2024: T Cells Tell Time Differently
While Horvath’s group showed that different tissues can age at distinct rates in the body, in 2013, one group showed that some cells can live incredibly long lives—sometimes outliving their host—by measuring time in a unique way. T cells are adaptive immune cells that remain inactive in the body until they encounter a specific antigen, at which point they rapidly divide. A research team, led by University of Minnesota immunologist David Masopust, showed that they were able to maintain the same population of T cells for over 10 years, transferring these to new animals 17 times. Studying these cells’ epigenetic profiles, they showed that T cells methylation patterns correlated to their number of proliferations and not their chronological time. The findings could offer insights into understanding the immune system during aging.

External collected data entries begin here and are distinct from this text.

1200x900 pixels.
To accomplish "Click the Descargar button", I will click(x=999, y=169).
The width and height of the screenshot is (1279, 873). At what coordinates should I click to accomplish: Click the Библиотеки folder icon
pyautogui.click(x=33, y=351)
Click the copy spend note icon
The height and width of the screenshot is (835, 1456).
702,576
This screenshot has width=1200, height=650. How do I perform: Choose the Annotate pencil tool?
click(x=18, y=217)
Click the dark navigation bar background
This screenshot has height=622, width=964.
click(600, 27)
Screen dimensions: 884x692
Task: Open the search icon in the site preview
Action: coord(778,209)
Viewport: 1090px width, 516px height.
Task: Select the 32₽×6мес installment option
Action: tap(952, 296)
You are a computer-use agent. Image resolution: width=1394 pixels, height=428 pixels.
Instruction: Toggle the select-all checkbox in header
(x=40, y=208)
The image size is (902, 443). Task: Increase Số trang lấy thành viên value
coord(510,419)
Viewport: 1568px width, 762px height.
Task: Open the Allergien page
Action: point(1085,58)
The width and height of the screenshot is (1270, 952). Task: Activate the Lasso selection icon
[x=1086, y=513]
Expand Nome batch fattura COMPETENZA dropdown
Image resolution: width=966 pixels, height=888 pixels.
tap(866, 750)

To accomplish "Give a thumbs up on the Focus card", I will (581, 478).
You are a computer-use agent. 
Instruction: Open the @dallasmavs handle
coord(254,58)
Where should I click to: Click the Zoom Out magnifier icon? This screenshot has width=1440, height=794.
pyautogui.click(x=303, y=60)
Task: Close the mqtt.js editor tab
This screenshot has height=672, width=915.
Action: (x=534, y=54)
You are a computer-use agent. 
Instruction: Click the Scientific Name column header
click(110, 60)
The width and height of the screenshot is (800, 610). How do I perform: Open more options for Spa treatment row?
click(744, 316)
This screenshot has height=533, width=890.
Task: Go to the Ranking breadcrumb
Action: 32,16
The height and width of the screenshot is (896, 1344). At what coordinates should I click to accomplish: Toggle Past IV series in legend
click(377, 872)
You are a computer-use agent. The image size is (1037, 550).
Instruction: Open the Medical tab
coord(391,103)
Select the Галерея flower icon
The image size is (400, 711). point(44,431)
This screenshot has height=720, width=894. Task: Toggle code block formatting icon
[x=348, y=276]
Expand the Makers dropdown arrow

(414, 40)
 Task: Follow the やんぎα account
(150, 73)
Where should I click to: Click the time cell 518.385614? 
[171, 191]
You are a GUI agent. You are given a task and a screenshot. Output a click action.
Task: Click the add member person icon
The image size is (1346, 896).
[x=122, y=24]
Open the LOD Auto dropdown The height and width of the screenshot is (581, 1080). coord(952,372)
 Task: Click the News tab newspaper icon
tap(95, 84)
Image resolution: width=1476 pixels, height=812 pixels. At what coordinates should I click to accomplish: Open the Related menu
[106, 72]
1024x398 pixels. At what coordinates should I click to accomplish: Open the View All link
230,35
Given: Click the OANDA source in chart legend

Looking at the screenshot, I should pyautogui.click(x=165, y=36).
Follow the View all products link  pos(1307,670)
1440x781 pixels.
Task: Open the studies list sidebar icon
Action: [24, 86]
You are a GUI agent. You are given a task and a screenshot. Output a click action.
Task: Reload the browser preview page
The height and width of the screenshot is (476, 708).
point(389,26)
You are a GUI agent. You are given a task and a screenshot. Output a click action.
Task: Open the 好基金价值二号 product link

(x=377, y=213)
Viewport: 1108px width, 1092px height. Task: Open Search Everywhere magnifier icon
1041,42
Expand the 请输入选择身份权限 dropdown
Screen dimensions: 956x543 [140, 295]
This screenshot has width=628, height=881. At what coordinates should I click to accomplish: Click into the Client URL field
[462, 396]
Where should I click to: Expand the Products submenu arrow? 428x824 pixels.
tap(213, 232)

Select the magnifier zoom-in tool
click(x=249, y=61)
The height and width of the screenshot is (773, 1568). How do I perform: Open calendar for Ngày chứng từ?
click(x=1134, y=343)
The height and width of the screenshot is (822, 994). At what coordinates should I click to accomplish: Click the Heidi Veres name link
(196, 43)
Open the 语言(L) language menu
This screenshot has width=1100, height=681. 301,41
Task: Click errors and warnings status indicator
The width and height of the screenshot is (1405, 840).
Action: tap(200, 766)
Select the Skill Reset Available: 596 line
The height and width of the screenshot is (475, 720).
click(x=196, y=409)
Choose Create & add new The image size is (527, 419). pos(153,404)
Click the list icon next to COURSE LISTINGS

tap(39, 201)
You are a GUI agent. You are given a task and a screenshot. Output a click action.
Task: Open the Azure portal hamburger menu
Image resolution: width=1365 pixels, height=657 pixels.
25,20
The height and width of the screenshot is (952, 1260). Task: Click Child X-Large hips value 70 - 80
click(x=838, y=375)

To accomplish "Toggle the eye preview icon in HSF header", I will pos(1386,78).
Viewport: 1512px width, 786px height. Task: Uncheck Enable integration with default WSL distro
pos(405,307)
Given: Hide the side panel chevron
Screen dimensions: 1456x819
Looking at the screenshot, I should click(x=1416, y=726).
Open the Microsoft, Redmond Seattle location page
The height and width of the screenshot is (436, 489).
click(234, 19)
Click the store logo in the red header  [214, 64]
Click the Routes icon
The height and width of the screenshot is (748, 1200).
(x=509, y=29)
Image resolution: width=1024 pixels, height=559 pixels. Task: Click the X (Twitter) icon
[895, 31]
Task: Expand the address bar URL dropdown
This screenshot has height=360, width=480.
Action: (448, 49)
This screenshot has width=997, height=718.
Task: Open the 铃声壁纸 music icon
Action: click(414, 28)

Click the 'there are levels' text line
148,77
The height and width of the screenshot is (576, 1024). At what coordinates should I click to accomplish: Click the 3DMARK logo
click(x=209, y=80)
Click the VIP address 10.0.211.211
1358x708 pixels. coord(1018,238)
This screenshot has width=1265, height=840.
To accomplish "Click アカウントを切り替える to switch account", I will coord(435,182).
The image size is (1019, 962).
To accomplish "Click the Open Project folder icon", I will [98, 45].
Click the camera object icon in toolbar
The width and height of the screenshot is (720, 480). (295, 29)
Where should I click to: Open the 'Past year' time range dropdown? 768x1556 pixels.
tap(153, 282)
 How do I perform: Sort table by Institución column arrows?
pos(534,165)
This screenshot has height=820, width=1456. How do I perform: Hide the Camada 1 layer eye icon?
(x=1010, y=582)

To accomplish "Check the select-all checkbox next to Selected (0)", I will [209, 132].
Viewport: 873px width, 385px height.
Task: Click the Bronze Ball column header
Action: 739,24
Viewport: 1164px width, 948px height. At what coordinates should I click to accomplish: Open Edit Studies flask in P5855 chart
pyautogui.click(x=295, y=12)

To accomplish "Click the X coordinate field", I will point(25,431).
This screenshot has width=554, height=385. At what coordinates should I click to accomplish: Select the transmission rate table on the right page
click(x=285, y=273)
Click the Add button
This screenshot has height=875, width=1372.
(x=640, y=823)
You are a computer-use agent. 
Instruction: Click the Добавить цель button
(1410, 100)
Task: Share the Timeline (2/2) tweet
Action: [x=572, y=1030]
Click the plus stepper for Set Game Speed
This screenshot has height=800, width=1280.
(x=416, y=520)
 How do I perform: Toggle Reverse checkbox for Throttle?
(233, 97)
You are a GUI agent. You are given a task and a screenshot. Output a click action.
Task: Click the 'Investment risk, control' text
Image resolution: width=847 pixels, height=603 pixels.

2026: Different Variables Tune the Settings of Epigenetic Clocks
After decades of datasets, epigenetics and the clocks made from them are robust tools for scientists. However, several variables influence how well these predictive models compare against each other. Various clocks use different training data, and the sample source, health patterns studied, and tissues included can all influence how the model measures the sample. Horvath, who was working at the longevity biotechnology company Alto Labs at the time, said that this is particularly an issue with commercial kits, where they use saliva against clocks trained on blood or measure methylation using a different technology. Horvath added that the value of these tests for individuals is also uncertain, and that some tests that are currently offered are still early in how well they are validated. But, he and his team are working on validating similar tools and anti-aging therapies with AI so that they can become clinically useful.
- Fraga MF, Esteller M. Epigenetics and aging: The targets and the marks. Trends Genet. 2007;23(8):413-418.
- Maegawa S, et al. Widespread and tissue specific age-related DNA methylation changes in mice. Gen Res. 2010;20(3):332-340.
- Shumaker DK, et al. Mutant nuclear lamin A leads to progressive alterations of epigenetic control in premature aging. Proc Natl Acad Sci USA. 2006;103(23):8703-8708.